Il ne faut pas exclure l’éventualité d’une deuxième vague de mobilisation russe, après celle engagée en septembre 2022 – d’autant que Vladimir Poutine n’y a pas formellement mis fin par décret. Selon Vadym Skibitsky, chef adjoint du renseignement militaire ukrainien, cité le 6 janvier par le quotidien britannique The Guardian, la Russie s’apprêterait à appeler 500 000 hommes supplémentaires sous les drapeaux, ce qui pourrait potentiellement porter ses effectifs en Ukraine à près de 1 million de soldats.
Cette crainte d’une nouvelle mobilisation est d’autant plus importante que la société russe ne s’y oppose pas, contrairement à ce qu’espéraient les Occidentaux. Certes, plusieurs centaines de milliers d’hommes ont fui la Russie à l’annonce de la « mobilisation partielle » de septembre 2022, mais la répression et la propagande présentant le conflit ukrainien comme une réponse à l’agressivité de l’Occident maintenant la population dans un état de résignation.
Effrayés par ces perspectives, les Occidentaux alliés de l’Ukraine ont donné un nouveau coup d’accélérateur à leur aide militaire et décidé de lui livrer des blindés légers, chose qu’ils s’étaient jusqu’ici refusés à faire. Le 5 janvier, les Etats-Unis ont ainsi annoncé l’envoi de 50 véhicules Bradley et se sont engagés à former chaque mois 500 militaires ukrainiens à leur usage, soit l’équivalent d’un bataillon.
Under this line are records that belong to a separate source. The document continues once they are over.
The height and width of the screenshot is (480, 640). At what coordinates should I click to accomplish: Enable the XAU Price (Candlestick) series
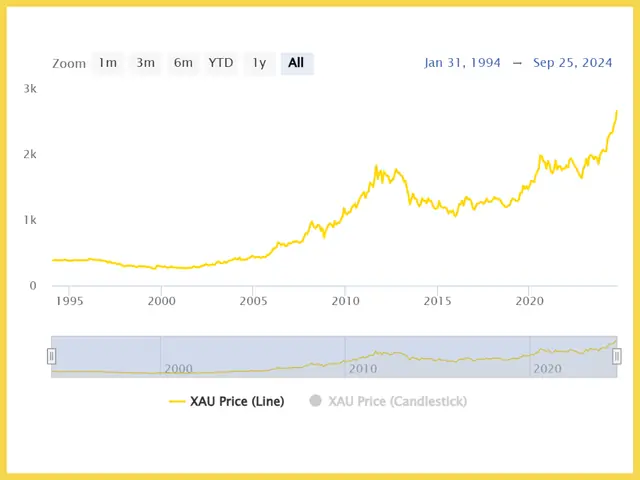pyautogui.click(x=388, y=401)
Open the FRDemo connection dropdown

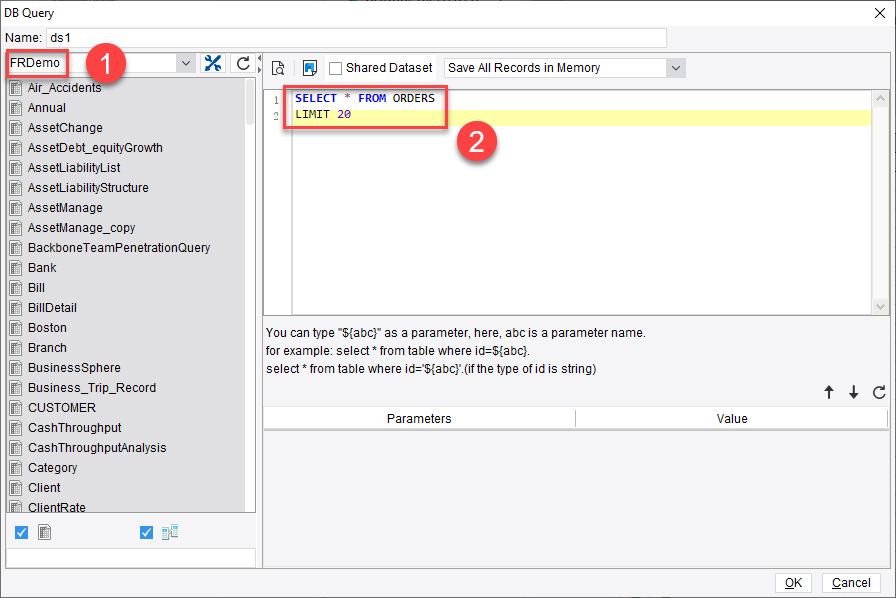click(x=186, y=62)
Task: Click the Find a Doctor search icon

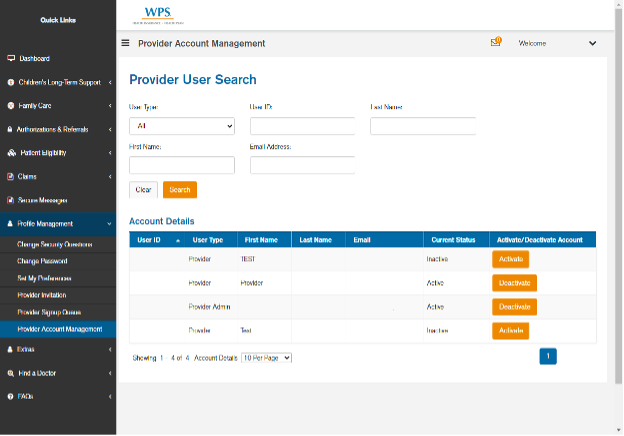Action: click(11, 373)
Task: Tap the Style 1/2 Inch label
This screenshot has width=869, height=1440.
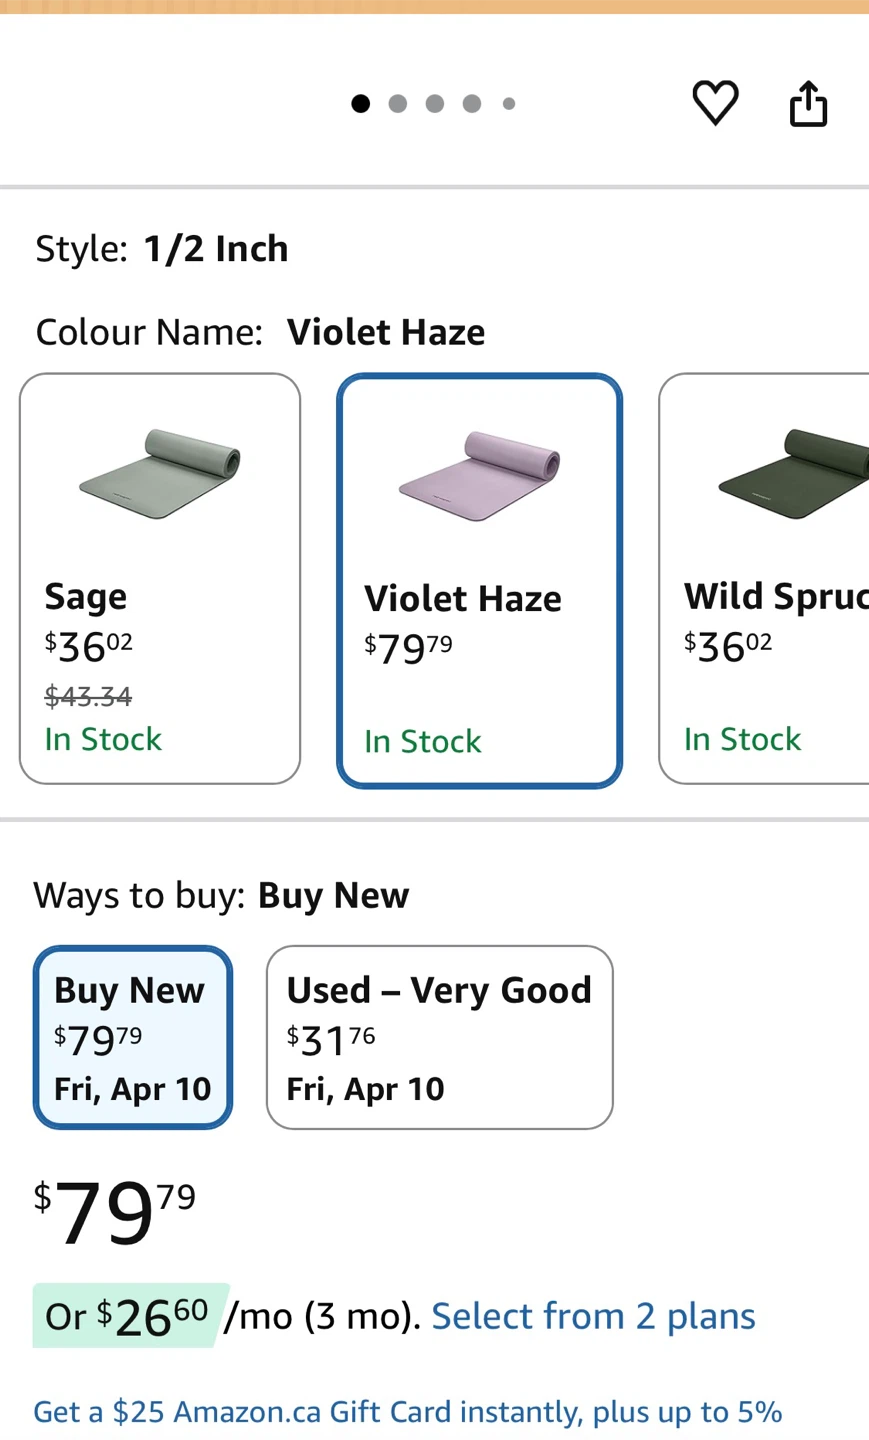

De leur côté, l’Allemagne a promis 40 blindés de combat d’infanterie Marder et la France « plusieurs dizaines » de chars légers AMX-10 RC. Washington étudierait aussi l’envoi de Stryker, un autre blindé de transport de troupes, successeur du Bradley.
Surtout, la pression monte parmi les pays européens pour fournir des chars lourds à Kiev. La Pologne et la Finlande se disent prêtes à livrer des Leopard 2, l’un des engins terrestres les plus puissants, mais doivent pour cela obtenir l’autorisation de l’Allemagne, qui les fabrique. Jusqu’ici, Berlin hésite, par peur d’une escalade avec Moscou. Mais sa position devient chaque jour plus intenable. Les pays alliés de l’Ukraine ont prévu de se retrouver de nouveau sur la base américaine de Ramstein (Allemagne), afin de coordonner leurs livraisons d’armes. De nouvelles annonces seraient en préparation.
Dans ces conditions, ne peut-on craindre que la Russie n’utilise un certain nombre d’armes nucléaires dites tactiques pour arrêter les offensives et contre offensives ukrainiennes soutenues par Washinton et certains membres de l’Otan.
Ces derniers mois la Russie a multiplié les références à son arsenal nucléaire « tactique » en guise de menace d’intensification de sa guerre en Ukraine. Joe Biden, le président américain, y a fait une référence directe en évoquant le risque d’un « Armageddon » nucléaire si Moscou avait recours à de telles armes sur le champ de bataille.
Que sera alors la position de la France, puissance nucléaire revendiquée?. Les optimistes répondront que, Dieu merci, la bombe française n’est que stratégique.